TRECHO SELECIONADO:
╔══

Ao mesmo tempo, suas personalidades e trabalhos eram desconsiderados como «fraudulentos e ilusórios» e, no entanto, temidos como «ainda assim algo perigoso». Localizado na escada social (descida) um pouco acima do cortador de raízes comum, mas abaixo do mago profissional, o goēs apresenta o esboço (quase esquecido) da figura demoníaca da bruxa desde o início da Antiguidade Greco-Romana. Ambas representam figuras de transgressão, de violações não apenas da religião normativa, mas ainda mais essencialmente da convivência social.

Sua comunhão constante não era com outros humanos, mas com espíritos que permaneceram em grande parte sem nome e fora do controle dos líderes sacerdotais dos cultos formais dos templos e, mais tarde, das igrejas.

Em um campo de tensão permanente, a representação ética do goēs oscilava entre dois reinos: de um ponto de vista da ordem cosmológica, eram identificados como transgressores perigosos, violadores e causadores de crises no mundo natural, social e divino. De um ponto de vista de interesse econômico, porém, eram os agentes operativos de um mercado ilícito que negociava o acesso ao poder [espiritual, mágico].[5]

 

No entanto, o goēs simbolizava algo muito além de uma ameaça ética: ele era a personificação de um mercado espiritual paralelo e proibido, que oferecia acesso ao poder para além do controle sacerdotal. Sua conexão com forças não regulamentadas pelos templos e com espíritos situava-o como uma figura de resistência ao sistema. Essa dualidade – ao mesmo tempo desprezado e temido, charlatão e agente de poder – revela a tensão entre as forças estabelecidas e a autonomia do indivíduo em buscar o sobrenatural.

 

A visão do goēs como transgressor e causador de crises no sistema social reflete uma estratégia de alteridade, na qual ele é utilizado para definir o que está fora da norma em contraponto ao que a sociedade considerava aceitável e legítimo. Falar dos goētes e das bruxas era uma forma de acentuar a alteridade, ajudando a refletir sobre a própria identidade coletiva. Essa construção da alteridade, portanto, tem mais a ver com uma necessidade de autoafirmação da sociedade do que com uma compreensão genuína ou respeitosa das práticas dos goētes.

 

A alteridade, no contexto da Quimbanda no Brasil, da goēteia grega e goécia conectada a tradição demonológica, refere-se à construção e à percepção do outro como uma forma de definição e demarcação das próprias crenças, valores e normas vigentes da sociedade. No presente contexto, essa alteridade se manifesta em duas dimensões principais: a demonização dos espíritos locais e do feiticeiro,[6] que são vistos como agentes de transgressão da ordem social e religiosa, e a criação de uma imagem marginalizada e, muitas vezes, negativa do outro para reforçar uma identidade central ou aceitável.

 

Na Grécia antiga, por exemplo, o goēs era considerado uma figura marginal e, segundo Platão, um transgressor, alguém que ameaçava a ordem da pólis com sua independência e práticas religiosas autônomas. Ele era visto como um outro perigoso, alguém que não respeitava as normas estabelecidas. Essa ideia do goēs se reflete também na construção simbólica dos Exus e Pombagiras da Quimbanda, que, embora integrados à prática religiosa e à magia brasileira, continuam a carregar o estigma de diabos ou espíritos transgressores, muitas vezes temidos pela sociedade mais ampla.

╚══

EXTRATO DE DADOS:
╔══

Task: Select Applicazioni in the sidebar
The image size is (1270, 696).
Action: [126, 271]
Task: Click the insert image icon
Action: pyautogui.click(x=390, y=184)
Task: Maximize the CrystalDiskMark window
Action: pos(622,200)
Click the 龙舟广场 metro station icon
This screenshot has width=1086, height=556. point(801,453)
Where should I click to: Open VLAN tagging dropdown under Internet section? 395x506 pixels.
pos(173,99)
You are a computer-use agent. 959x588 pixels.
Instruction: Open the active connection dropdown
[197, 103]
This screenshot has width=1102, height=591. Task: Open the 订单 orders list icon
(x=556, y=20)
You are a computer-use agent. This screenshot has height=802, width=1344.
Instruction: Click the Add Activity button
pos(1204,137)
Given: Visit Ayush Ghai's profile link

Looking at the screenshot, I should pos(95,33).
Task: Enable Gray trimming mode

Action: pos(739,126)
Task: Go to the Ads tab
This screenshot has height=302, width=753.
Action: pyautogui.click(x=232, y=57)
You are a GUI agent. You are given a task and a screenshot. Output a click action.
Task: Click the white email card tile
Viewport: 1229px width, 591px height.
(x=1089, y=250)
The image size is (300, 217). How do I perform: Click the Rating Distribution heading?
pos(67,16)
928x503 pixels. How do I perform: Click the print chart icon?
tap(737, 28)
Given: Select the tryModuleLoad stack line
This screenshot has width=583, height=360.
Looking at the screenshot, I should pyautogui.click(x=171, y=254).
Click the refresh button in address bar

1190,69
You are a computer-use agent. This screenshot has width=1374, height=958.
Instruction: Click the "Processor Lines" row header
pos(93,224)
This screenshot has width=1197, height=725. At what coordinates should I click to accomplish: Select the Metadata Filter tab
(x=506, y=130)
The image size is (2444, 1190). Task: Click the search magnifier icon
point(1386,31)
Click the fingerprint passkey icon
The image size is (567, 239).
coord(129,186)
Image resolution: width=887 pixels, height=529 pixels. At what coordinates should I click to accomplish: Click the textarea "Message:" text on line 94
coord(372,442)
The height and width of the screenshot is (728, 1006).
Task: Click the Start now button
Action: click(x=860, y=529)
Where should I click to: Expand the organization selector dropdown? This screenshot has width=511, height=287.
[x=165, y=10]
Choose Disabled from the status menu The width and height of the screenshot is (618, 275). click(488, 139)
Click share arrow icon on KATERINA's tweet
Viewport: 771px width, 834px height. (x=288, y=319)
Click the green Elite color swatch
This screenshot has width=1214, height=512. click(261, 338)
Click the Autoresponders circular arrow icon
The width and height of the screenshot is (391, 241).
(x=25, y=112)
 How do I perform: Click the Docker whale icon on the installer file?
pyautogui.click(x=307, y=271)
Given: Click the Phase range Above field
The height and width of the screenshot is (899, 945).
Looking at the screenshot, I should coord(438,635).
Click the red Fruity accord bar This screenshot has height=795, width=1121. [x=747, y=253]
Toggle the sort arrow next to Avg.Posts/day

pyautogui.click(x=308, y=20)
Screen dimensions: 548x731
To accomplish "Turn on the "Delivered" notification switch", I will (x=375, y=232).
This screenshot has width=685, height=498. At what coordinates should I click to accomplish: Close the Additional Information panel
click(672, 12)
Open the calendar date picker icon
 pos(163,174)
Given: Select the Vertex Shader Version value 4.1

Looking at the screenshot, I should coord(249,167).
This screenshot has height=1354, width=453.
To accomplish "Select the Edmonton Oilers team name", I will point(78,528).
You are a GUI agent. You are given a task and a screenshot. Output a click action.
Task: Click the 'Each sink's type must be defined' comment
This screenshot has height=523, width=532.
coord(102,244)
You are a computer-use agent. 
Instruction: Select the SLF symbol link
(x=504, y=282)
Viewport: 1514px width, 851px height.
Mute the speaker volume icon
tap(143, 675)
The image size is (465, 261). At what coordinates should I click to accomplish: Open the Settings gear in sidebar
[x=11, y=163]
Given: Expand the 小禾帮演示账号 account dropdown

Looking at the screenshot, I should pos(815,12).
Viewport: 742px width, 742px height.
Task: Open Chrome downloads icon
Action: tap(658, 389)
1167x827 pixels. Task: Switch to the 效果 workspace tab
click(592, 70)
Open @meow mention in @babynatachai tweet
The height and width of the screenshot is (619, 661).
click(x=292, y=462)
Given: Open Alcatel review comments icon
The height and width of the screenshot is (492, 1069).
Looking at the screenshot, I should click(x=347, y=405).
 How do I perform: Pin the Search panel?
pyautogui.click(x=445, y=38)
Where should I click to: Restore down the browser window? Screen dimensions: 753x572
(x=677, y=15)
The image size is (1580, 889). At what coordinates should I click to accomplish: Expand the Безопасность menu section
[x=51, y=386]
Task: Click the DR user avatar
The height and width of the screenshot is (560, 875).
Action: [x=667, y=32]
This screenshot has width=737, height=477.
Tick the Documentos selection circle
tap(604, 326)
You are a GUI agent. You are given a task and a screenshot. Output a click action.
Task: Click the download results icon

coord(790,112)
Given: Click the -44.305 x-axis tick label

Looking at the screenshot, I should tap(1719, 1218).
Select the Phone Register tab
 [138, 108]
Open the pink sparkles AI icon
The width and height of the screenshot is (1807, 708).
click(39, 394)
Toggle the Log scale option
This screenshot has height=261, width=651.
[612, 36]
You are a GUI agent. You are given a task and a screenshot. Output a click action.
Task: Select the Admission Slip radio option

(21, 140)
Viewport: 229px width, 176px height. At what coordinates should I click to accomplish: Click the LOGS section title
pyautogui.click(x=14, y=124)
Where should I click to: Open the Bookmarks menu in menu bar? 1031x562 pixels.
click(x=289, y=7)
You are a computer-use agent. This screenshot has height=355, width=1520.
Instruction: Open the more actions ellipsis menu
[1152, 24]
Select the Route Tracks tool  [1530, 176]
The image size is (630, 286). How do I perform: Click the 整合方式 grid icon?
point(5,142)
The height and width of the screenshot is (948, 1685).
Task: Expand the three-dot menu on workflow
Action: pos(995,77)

╚══

DESAFIO: Reproduza fielmente o trecho sobre o goēs, iniciando nas palavras que contêm "Ao mesmo tempo, suas" e encerrando logo após "da convivência social.". Os dados não guardam relação alguma com o trecho sobre o goēs.

RESULTADO DA TAREFA:
Ao mesmo tempo, suas personalidades e trabalhos eram desconsiderados como «fraudulentos e ilusórios» e, no entanto, temidos como «ainda assim algo perigoso». Localizado na escada social (descida) um pouco acima do cortador de raízes comum, mas abaixo do mago profissional, o goēs apresenta o esboço (quase esquecido) da figura demoníaca da bruxa desde o início da Antiguidade Greco-Romana. Ambas representam figuras de transgressão, de violações não apenas da religião normativa, mas ainda mais essencialmente da convivência social.